(Data items)
----

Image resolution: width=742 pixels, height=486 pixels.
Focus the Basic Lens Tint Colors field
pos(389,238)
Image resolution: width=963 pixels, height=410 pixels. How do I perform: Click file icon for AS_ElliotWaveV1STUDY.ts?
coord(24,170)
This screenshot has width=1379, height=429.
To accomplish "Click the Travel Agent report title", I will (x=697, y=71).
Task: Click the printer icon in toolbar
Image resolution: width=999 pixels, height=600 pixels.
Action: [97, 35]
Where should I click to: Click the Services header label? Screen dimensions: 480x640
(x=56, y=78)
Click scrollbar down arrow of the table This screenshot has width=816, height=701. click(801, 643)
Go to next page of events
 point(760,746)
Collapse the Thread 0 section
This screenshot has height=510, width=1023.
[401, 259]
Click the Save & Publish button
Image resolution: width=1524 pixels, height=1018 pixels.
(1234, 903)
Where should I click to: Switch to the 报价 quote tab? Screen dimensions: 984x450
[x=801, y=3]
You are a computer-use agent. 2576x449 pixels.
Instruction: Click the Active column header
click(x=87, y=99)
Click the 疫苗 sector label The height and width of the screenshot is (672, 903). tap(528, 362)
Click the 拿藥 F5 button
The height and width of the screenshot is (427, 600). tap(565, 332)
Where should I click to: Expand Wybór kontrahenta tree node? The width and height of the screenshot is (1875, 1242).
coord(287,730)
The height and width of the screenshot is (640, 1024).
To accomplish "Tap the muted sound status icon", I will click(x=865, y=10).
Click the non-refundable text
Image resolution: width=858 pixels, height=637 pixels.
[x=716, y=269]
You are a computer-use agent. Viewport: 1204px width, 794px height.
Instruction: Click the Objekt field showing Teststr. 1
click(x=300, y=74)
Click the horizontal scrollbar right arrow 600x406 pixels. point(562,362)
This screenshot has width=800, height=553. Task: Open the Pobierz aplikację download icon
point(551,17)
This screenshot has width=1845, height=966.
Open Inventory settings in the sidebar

----

(Exercise requirements) A verbatim transcription is required of the lines from the one with "This screenshot has width=800, height=553." through the final line of the entries above, and of nothing else.

(Result)
This screenshot has width=800, height=553. Task: Open the Pobierz aplikację download icon
point(551,17)
This screenshot has width=1845, height=966.
Open Inventory settings in the sidebar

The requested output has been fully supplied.